Who is Scooter Libby, and why might Trump want to pardon him?
Note: This story has been updated after President Trump officially pardoned Scooter Libby Friday afternoon.
President Donald Trump officially pardoned I. Lewis “Scooter” Libby, a former high-level official in the George W. Bush administration on Friday.
Trump said he did not personally know Libby, but “for years I have heard that he has been treated unfairly. Hopefully, this full pardon will help rectify a very sad portion of his life,” according to a statement by White House Press Secretary Sarah Huckabee Sanders.
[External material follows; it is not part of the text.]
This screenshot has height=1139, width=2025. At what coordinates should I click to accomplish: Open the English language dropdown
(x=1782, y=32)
ABC News and other outlets first reported late Thursday evening that President Donald Trump plans to pardon I. Lewis “Scooter” Libby, a former high-level official in the George W. Bush administration.
It is the third pardon from the president since taking office, the first two being former Arizona Sheriff Joe Arpaio and former Navy sailor Kristian Saucier.
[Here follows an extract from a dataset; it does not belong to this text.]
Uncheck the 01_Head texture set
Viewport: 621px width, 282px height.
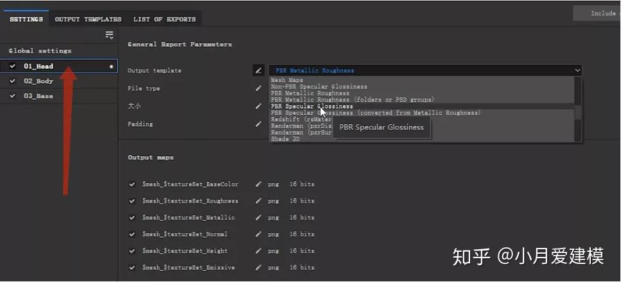[12, 66]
Arpaio was convicted of criminal contempt of court after allegedly deliberately ignoring a judge’s order that he stop detaining people based on suspicions they might be in the country illegally.
Saucier pleaded guilty to unauthorized possession and retention of national defense information for taking photos of a classified submarine. Trump has referenced Saucier’s case as an example of how he felt federal investigators were going to easy on Hillary Clinton in regard to her use of classified material.
But who is Scooter Libby, and why was Trump be inclined to pardon him?
Libby is most well known as Vice President Dick Cheney’s chief of staff as well as assistant to the vice president for national security affairs and assistant to the president.
Prior to joining the administration, Libby leaped between jobs as a private lawyer and as a legal mind in the U.S. State Department and Department of Defense.
In 2003, Libby became embroiled in a major scandal later known as the “Plame Affair,” wherein special prosecutor Patrick J. Fitzgerald investigated the leak of covert CIA operative Valerie Plame’s real identity.
Libby was not accused of the leak itself, but was indicted and later convicted of perjury, obstruction of justice and making false statements while giving testimony to a grand jury.
Libby told a grand jury he only learned of Plame’s secret from what he had heard in conversations with reporters, but the special prosecutor maintained that Libby was at “the beginning” of the chain, not the end, ABC News reported at the time.
President George W. Bush commuted Libby’s 30-month prison term, though he was still required to pay a $250,000, had his law license suspended and had to remain on probation for two years, CNN reported.
Bush’s hesitation to issue a full pardon angered Republicans and even Bush’s own close advisers, including Cheney. A pardon would have completely exonerated Libby, making it as though he had never been convicted.
Libby has remained out of the political spotlight since then. His voting rights were restored in 2013 and his license to practice law reinstated in 2016, where he told the Board on Professional Responsibility he declared himself innocent of the offenses he was convicted of.
President Trump’s pardon effectively wipes the slate clean. There are a few connections between the two men that may add context to Trump’s move to pardon.
Fitzgerald was a friend of James Comey, the former FBI director whom Trump fired in May of 2017. Comey is set to release a scathing book criticizing the president later in April.
President Trump’s new national security adviser John Bolton was also one of the former officials who criticized Bush for not pardoning Libby at the time, saying “If you think it was a miscarriage of justice, then you think it shouldn’t have gone to a jury to begin with,” according to The New York Times.